Barriers to evidence-based practice in primary care nursing – why viewing decision-making as context is helpful

Authors

  • Carl Thompson DPhil RN,

  • Dorothy McCaughan MSc RN,

  • Nicky Cullum PhD RN,

  • Trevor Sheldon DSc,

  • Pauline Raynor PhD RN


Carl Thompson,
Department of Health Sciences,
University of York,
Area 2,
Seebohm Rowntree Building,
York,
North Yorkshire,
YO10 5DW,
UK.
E-mail: cat4@york.ac.uk

Abstract

Aim.  This paper reports a study examining the barriers associated with research knowledge transfer amongst primary care nurses in the context of clinical decision-making.

Background.  The research literature on barriers to nurses’ use of research knowledge is characterized by studies that rely primarily on self-report data, making them prone to reporting biases. Studies of the barriers to evidence-based practice often fail to examine information use and behaviour in the context of clinical decision-making.

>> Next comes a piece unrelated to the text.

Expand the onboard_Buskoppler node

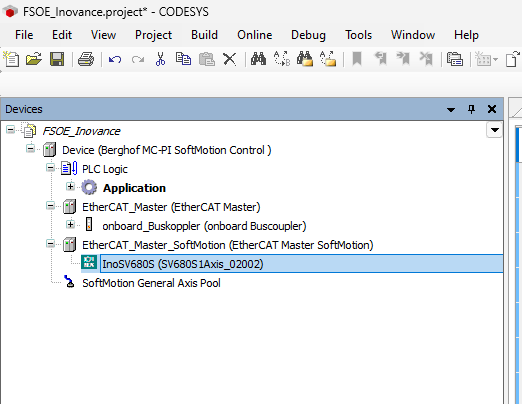70,225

Methods.  A multi-site, mixed method, case study was carried out in 2001. Data were collected in three primary care organizations by means of interviews with 82 primary care nurses, 270 hours of non-participant observation and 122 Q-sorts. Nurses were selected using a published theoretical sampling frame. Between-methods triangulation was employed and data analysed according to the principles of constant comparison. Multiple linear regression was used to explore relationships between a number of independent demographic variables (such as length of clinical experience) and the dependent variable of nurses’ perspectives on the barriers to their use of research knowledge.

Results.  Three perspectives on barriers to research information use emerged: the need to bridge the skills and knowledge gap for successful knowledge transfer; information formats need to maximize limited opportunities for consumption; and limited access in the context of limited time for decision-making and information consumption. Demographic variables largely failed to predict allegiance to any of the perspectives identified.

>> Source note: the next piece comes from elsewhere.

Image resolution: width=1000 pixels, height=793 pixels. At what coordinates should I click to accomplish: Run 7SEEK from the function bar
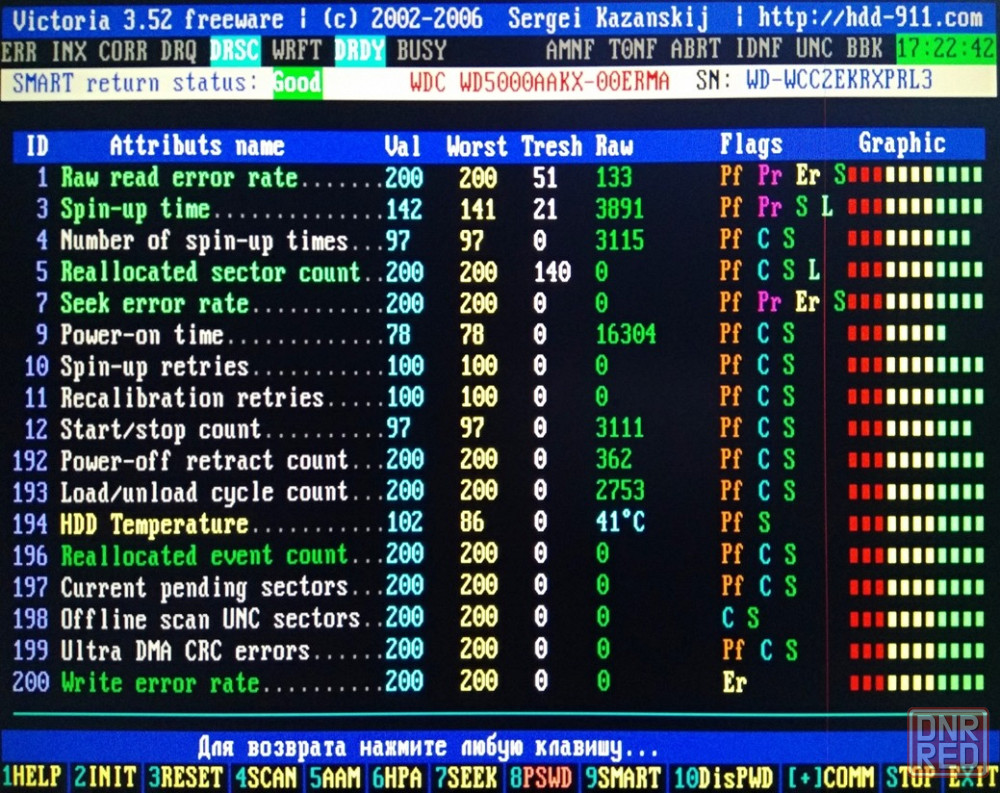tap(466, 777)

Conclusions.  Researchers should consider using decision-making as a contextual backdrop for exploring information use and behaviour, avoid relying solely on self-reported behaviour as data, and use a variety of research methods to provide a richer picture of information-related behaviour. Practice developers need to recognize that understanding the decisions to which research knowledge is to be applied should be a characteristic of any strategy to increase research uptake by nurses.